* Textauszug
━━━━━━━━━━━━━━━━

Kinder und Jugendliche, die von einer Autismus-Spektrum-Störung betroffen sind, benötigen klare, wiederkehrende Strukturen, haben eine sensible Wahrnehmung und soziale Interaktionen sind eine Herausforderung für sie. Wichtig zu erwähnen ist hier, dass jeder Mensch individuell ist, so ist auch jeder Autist unterschiedlich. Eine Verhaltensweise eines Autisten muss nicht auf jeden anderen Menschen mit Autismusdiagnose zutreffen. Die eben genannten Symptome von Autismus sind jedoch die ausschlaggebenden Punkte, warum Autisten die Schulsystem-Verlierer der der Corona-Pandemie sind.
Wochenlang erhielten alle Schüler und Schülerinnen Home-Schooling über das Internet, bereits dies war für viele Schüler/-innen eine Herausforderung - das Einloggen war nicht möglich, die Bild-und Tonqualität war mäßig, einige SuS trauen sich nicht mit Bild und Ton am Unterricht teilzunehmen. An vielen Schulen fand jedoch auch gar kein Unterricht über Videokonferenzen statt, es wurde über Wochenpläne gearbeitet, dessen Ergebnisse zurückgesandt werden mussten.
All' die oben genannten Aspekte erfordern ein hohes Maß an Selbstständigkeit, Struktur, Frustrationstoleranz und Durchhaltevermögen - Fähigkeiten, die sich schon viele Kinder und Jugendliche noch erarbeiten müssen, die von keinem Störungsbild betroffen sind.
Die derzeitigen Maßnahmen: Schulklassen werden aufgeteilt, in der einen Woche geht Gruppe A zur Schule und Gruppe B erhält online Unterricht und Aufgaben. In der darauf folgenden Woche ist es umgekehrt. Beim Verlassen des Klassenraumes muss ein Mundschutz getragen und stets sollen die Hände gewaschen und desinfiziert werden.
Für Autisten sind diese Aspekte ein No-Go! Jegliche Struktur geht bei dem wöchentlichen Wechsel zwischen Präsenzzeit in der Schule und Home-Schooling verloren, ein Autist braucht Tage bis Wochen bis er sich nach den Sommerferien wieder an den Schulalltag gewöhnt hat, wie soll dementsprechend eine wöchentliche Umstellung funktionieren?
Autisten sind nehmen sensibel wahr, dazu gehören insbesondere Geräusche und Gerüche. Bei der Benutzung von Desinfektionsmittel ist es vorprogrammiert, dass ein Autist resigniert und die Unterrichtsteilnahme verweigert. Selbst unter den Menschen ohne Autismus befinden sich eine Bandbreite an Personen, die den Geruch von Desinfektionsmittel als stechend in der Nase empfinden, wie fühlen sich diese Personen wenn nicht ein sondern 15 Menschen diese gerade benutzt haben und wie muss sich dann wohl ein Autist fühlen?

━━━━━━━━━━━━━━━━

* Aufgabe
Aktualisieren Sie den Text über Autismus in der Schule, beginnend bei "Die derzeitigen Maßnahmen: Schulklassen" und endend bei "wöchentliche Umstellung funktionieren?". Setzen Sie dabei "Mund-Nasen-Schutz" an die Stelle von "Mundschutz".

━━━━━━━━━━━━━━━━

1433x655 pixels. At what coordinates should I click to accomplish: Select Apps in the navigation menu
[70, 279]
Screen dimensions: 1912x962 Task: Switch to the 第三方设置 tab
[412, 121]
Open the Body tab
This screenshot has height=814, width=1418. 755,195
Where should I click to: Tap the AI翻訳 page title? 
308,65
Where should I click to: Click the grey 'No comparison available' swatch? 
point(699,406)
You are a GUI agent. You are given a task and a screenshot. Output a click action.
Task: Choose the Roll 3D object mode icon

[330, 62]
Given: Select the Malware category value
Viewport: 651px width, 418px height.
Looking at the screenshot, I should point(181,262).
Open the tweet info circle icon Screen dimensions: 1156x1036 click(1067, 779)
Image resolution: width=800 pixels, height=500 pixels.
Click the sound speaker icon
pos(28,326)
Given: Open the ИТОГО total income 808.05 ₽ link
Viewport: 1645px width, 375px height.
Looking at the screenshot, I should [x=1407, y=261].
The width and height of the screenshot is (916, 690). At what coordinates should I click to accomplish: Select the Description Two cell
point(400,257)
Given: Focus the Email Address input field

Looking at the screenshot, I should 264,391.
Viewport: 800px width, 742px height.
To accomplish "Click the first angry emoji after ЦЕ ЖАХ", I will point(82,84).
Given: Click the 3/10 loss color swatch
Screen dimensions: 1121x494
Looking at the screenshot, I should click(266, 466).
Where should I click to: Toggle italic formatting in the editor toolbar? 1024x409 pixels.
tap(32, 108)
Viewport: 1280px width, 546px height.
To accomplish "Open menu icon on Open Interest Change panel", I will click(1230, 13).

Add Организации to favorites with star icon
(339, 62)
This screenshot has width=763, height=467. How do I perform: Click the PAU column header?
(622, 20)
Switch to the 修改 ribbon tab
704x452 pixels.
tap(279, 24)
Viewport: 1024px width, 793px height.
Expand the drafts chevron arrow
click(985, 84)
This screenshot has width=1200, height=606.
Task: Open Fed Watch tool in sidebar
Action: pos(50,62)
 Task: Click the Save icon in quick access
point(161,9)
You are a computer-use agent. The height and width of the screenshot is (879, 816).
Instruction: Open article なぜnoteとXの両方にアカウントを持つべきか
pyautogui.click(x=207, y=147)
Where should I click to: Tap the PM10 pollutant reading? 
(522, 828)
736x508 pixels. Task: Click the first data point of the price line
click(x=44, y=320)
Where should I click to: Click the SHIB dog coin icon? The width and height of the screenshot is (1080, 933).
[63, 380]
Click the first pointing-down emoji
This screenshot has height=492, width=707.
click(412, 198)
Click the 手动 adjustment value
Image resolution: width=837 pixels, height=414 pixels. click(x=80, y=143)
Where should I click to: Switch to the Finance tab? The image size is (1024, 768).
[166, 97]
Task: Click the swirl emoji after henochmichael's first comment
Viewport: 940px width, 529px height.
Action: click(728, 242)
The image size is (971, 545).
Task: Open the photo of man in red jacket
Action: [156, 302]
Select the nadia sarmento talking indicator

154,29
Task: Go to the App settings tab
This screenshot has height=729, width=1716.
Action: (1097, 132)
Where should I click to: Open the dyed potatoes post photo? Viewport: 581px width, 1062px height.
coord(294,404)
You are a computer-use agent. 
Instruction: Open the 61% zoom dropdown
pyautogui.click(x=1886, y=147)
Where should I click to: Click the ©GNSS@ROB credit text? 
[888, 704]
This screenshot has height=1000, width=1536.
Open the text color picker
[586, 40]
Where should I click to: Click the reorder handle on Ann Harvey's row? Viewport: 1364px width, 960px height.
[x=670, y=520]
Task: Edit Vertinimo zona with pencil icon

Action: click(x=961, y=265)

━━━━━━━━━━━━━━━━

* Lösung
Die derzeitigen Maßnahmen: Schulklassen werden aufgeteilt, in der einen Woche geht Gruppe A zur Schule und Gruppe B erhält online Unterricht und Aufgaben. In der darauf folgenden Woche ist es umgekehrt. Beim Verlassen des Klassenraumes muss ein Mund-Nasen-Schutz getragen und stets sollen die Hände gewaschen und desinfiziert werden.
Für Autisten sind diese Aspekte ein No-Go! Jegliche Struktur geht bei dem wöchentlichen Wechsel zwischen Präsenzzeit in der Schule und Home-Schooling verloren, ein Autist braucht Tage bis Wochen bis er sich nach den Sommerferien wieder an den Schulalltag gewöhnt hat, wie soll dementsprechend eine wöchentliche Umstellung funktionieren?